Dunkles Kapitel der Stadtgeschichte


Hexenverfolgungen, durch Folter erpresste Geständnisse und grausamste Hinrichtungen beispielsweise durch Verbrennen auf dem Scheiterhaufen. Das alles fand zwischen 1574 und 1652 auch in Ahlen statt.
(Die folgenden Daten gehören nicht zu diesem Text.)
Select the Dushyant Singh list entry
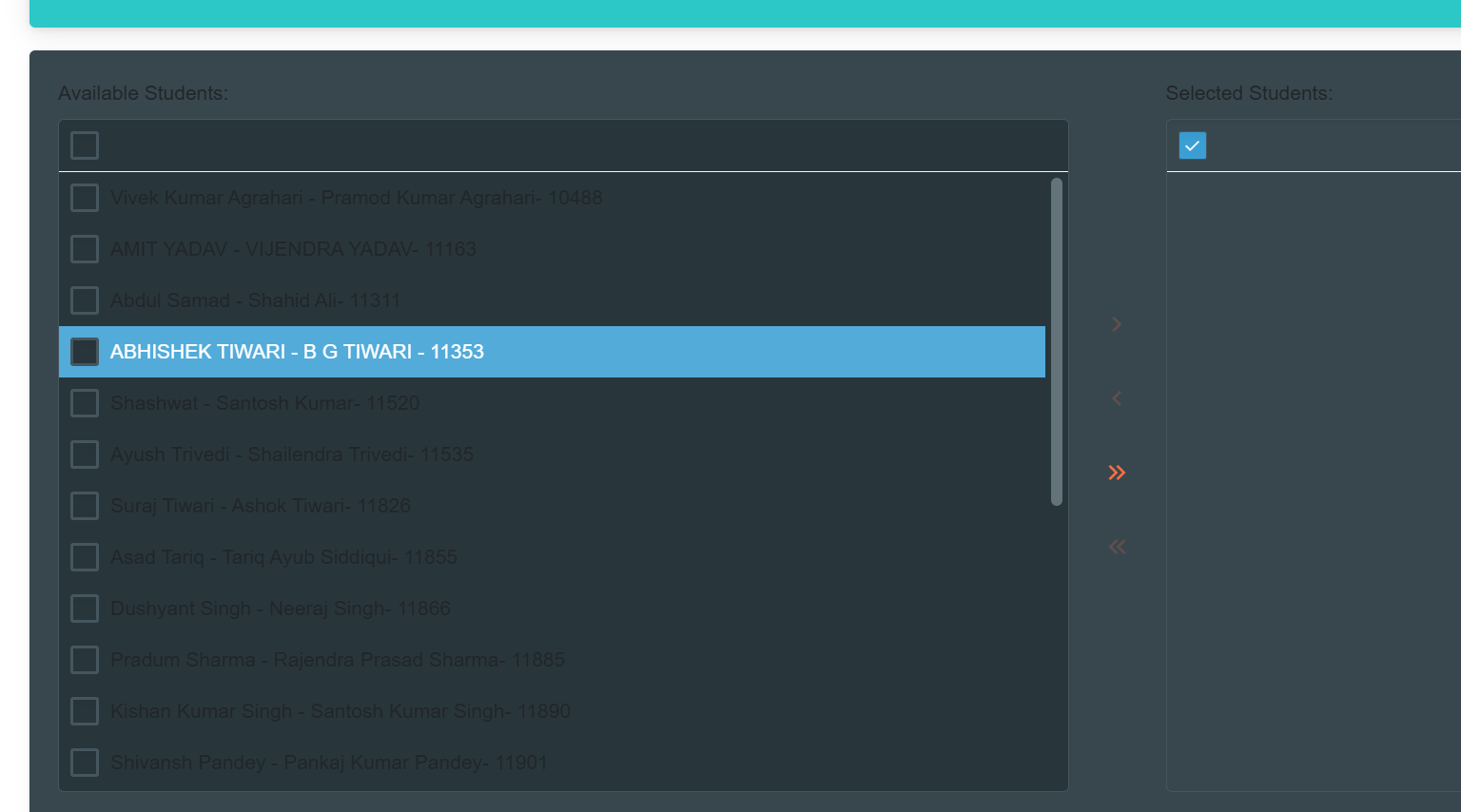 (282, 608)
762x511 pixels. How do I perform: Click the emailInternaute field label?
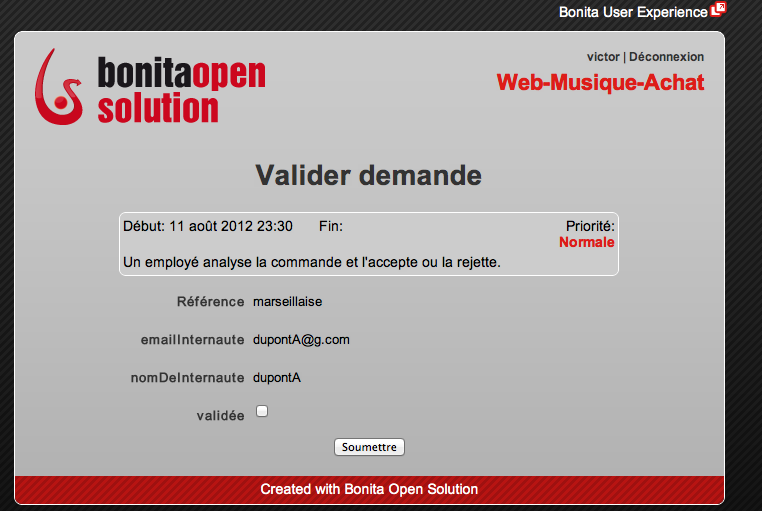[193, 340]
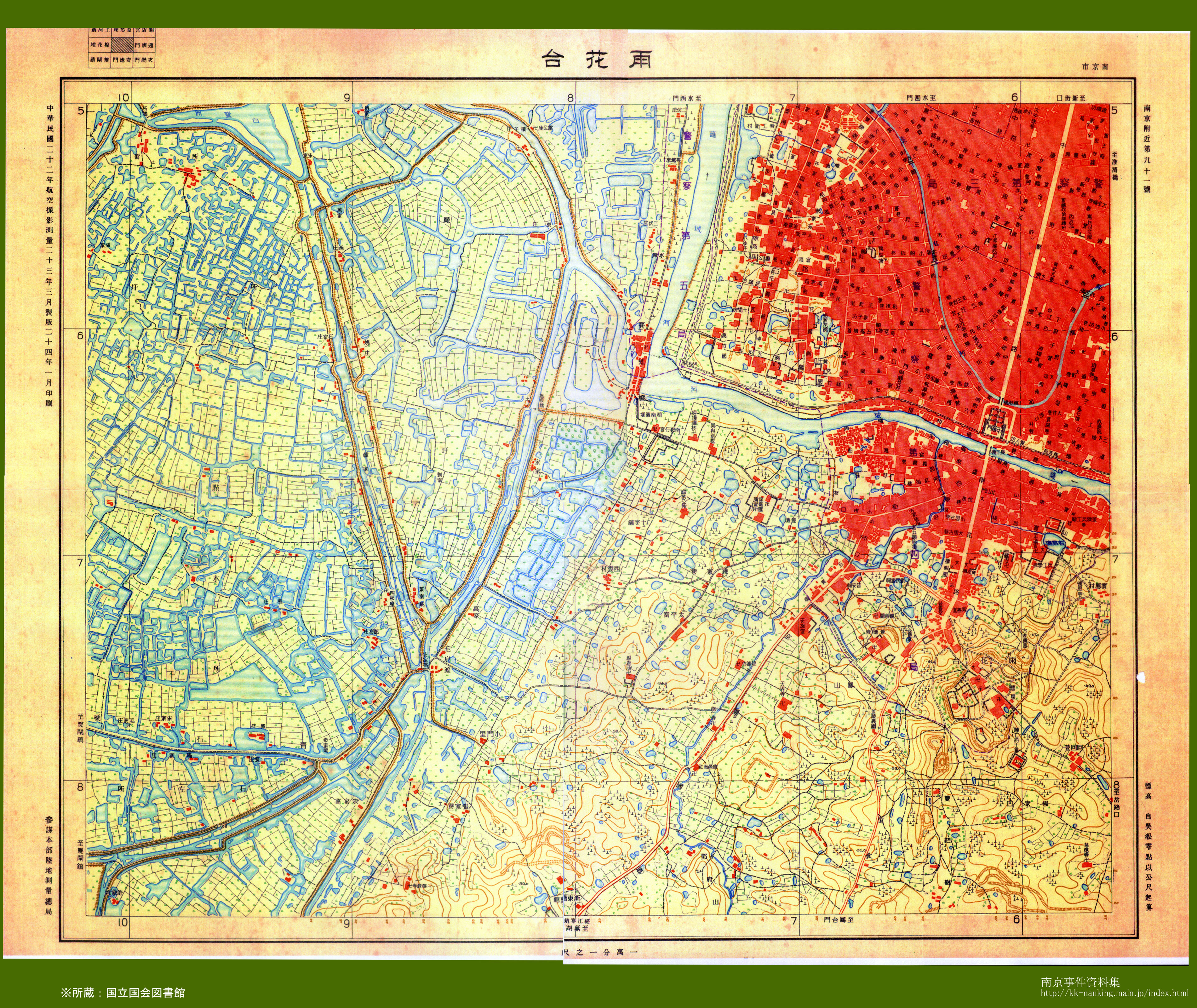Click the 國立国会図書館 holdings note
1197x1008 pixels.
coord(123,993)
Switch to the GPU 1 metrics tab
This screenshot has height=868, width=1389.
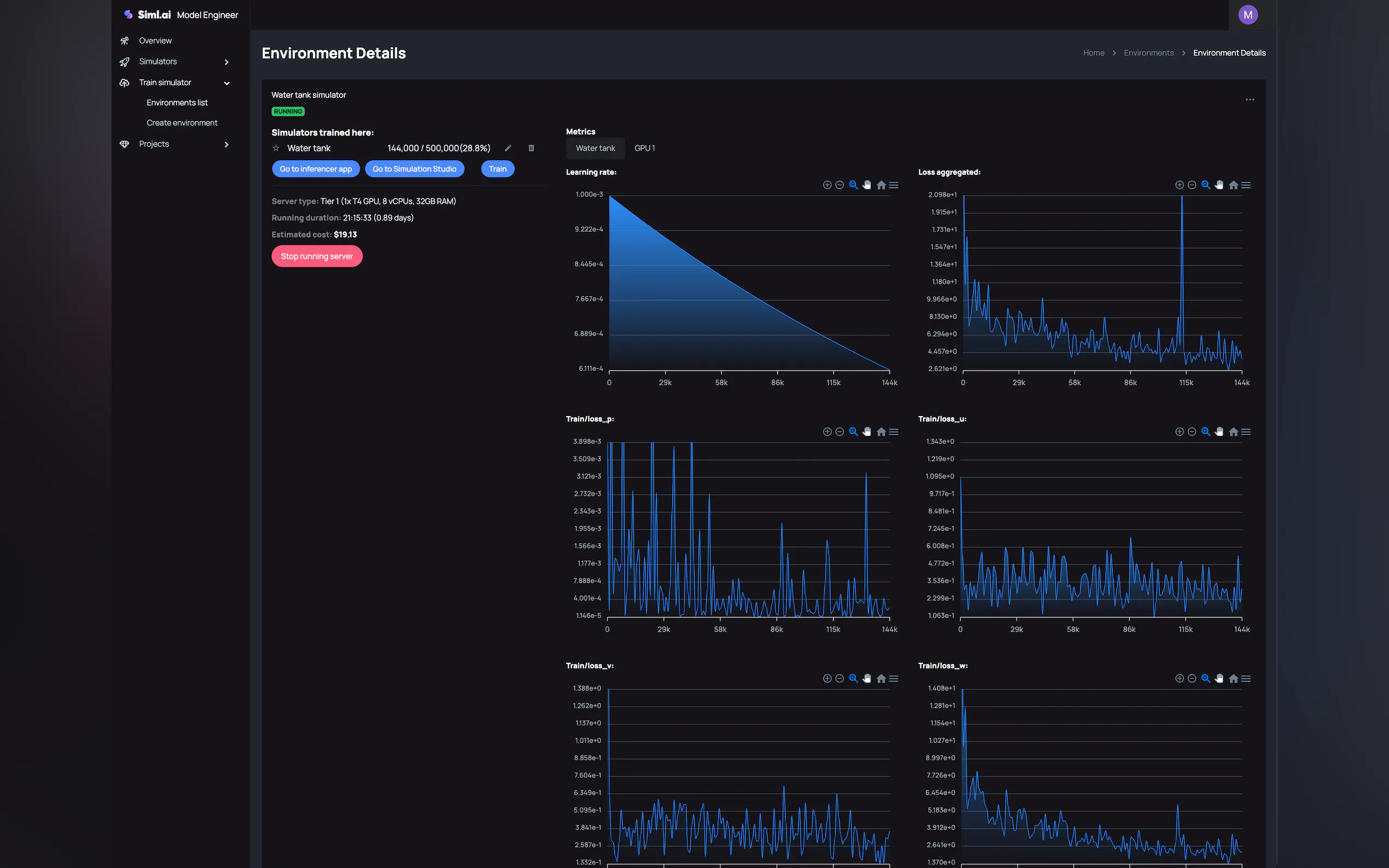(644, 148)
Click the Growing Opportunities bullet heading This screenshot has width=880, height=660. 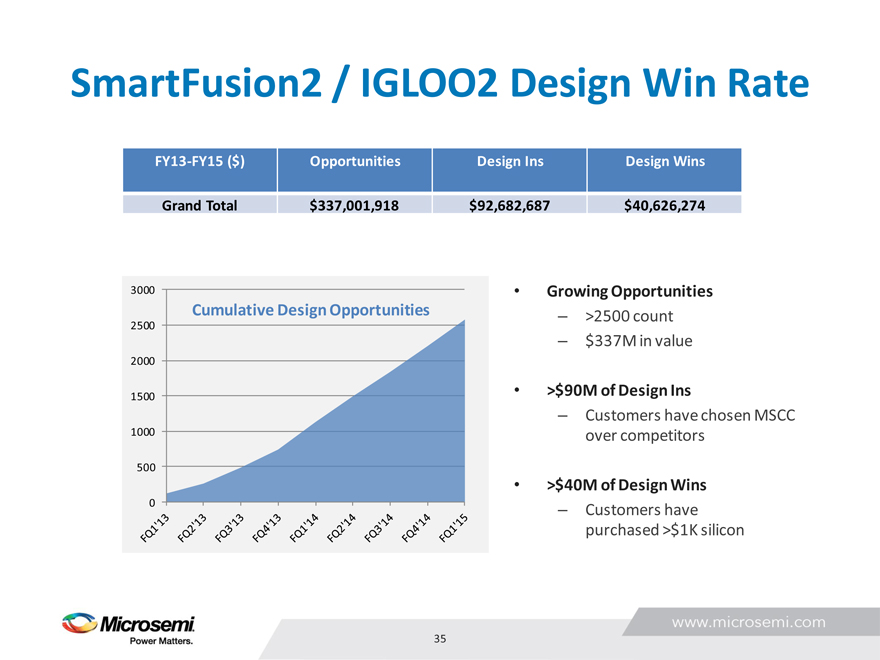click(629, 292)
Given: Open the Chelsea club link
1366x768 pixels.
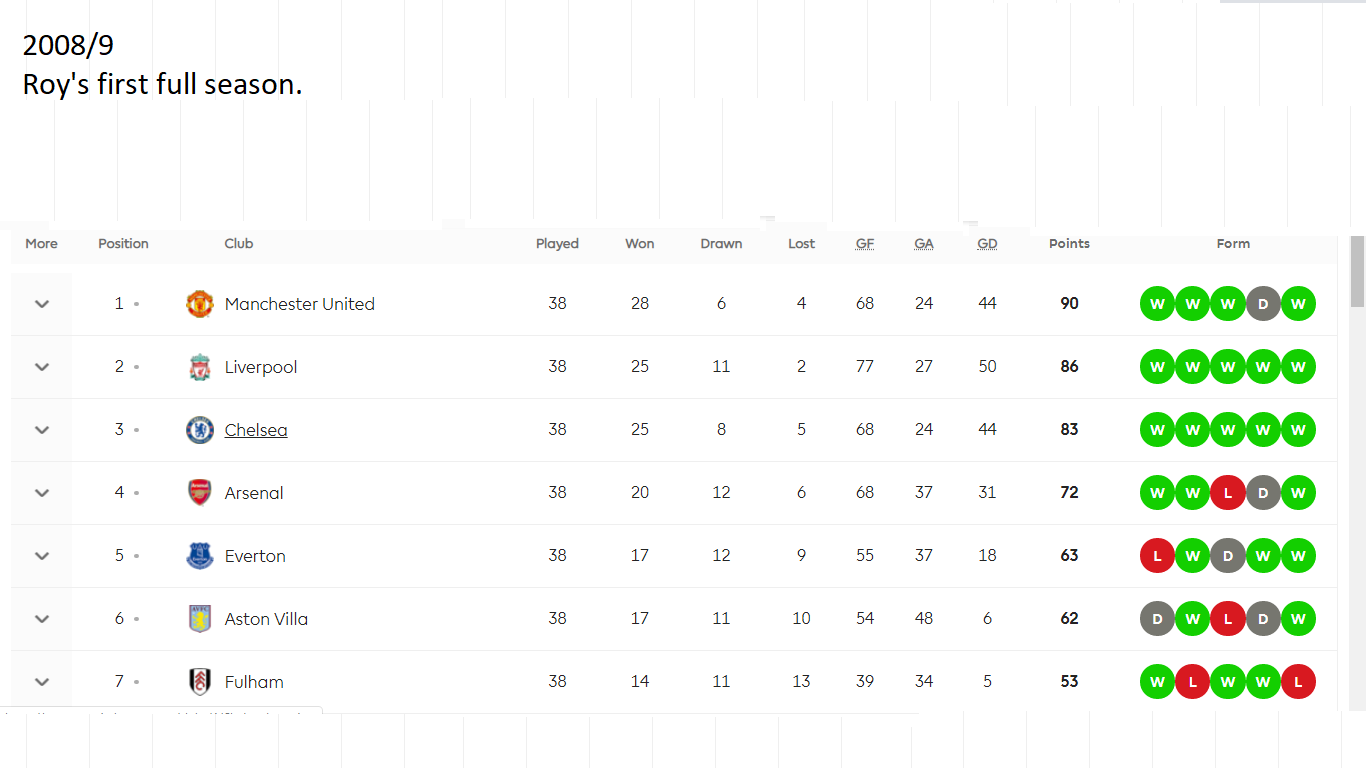Looking at the screenshot, I should coord(256,430).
Heinz Aden, Gabriele Moser-Olthoff, Christa Schwab, Dr. Alexander Berger, Matthias Grevel, Martina Grebe und Udo Wagener (v.l.) enthüllten die neue Erinnerungstafel am Alten Rathaus. Martin Feldhaus

An dieses dunkle Kapitel der Stadtgeschichte und damit an die Schicksale der Opfer erinnert jetzt eine öffentliche Gedenktafel, die am Dienstag am Alten Rathaus am Markt angebracht wurde. Ein zufällig gewählter Ort im Zentrum der Stadt? Keineswegs. Denn im ehemaligen Rathaus befand sich damals das örtliche Gericht, exakt hier schmorten zahlreiche der Hexerei bezichtigte Frauen oder als „Werwolf“ denunzierte Männer in den Gefängnis- und Arrestzellen. „Hier fanden damals die Prozesse und Verurteilungen statt“, erklärt Heinz Aden, Pfarrer im Ruhestand, der Teil eines Arbeitskreises ist, der sich intensiv mit den Hexenverfolgungen in der Wersestadt auseinandergesetzt hat.

Den Ausgangspunkt der Tafel bildet ein Bürgerantrag im Jahr 2017, der das Thema auf die öffentliche Agenda hob und bewirkte, dass der Rat der Stadt Ahlen die Opfer der Hexenprozesse mit großer Mehrheit öffentlich rehabilitierte und ihnen im Namen der Menschenrechte ihre Ehre zurückgab.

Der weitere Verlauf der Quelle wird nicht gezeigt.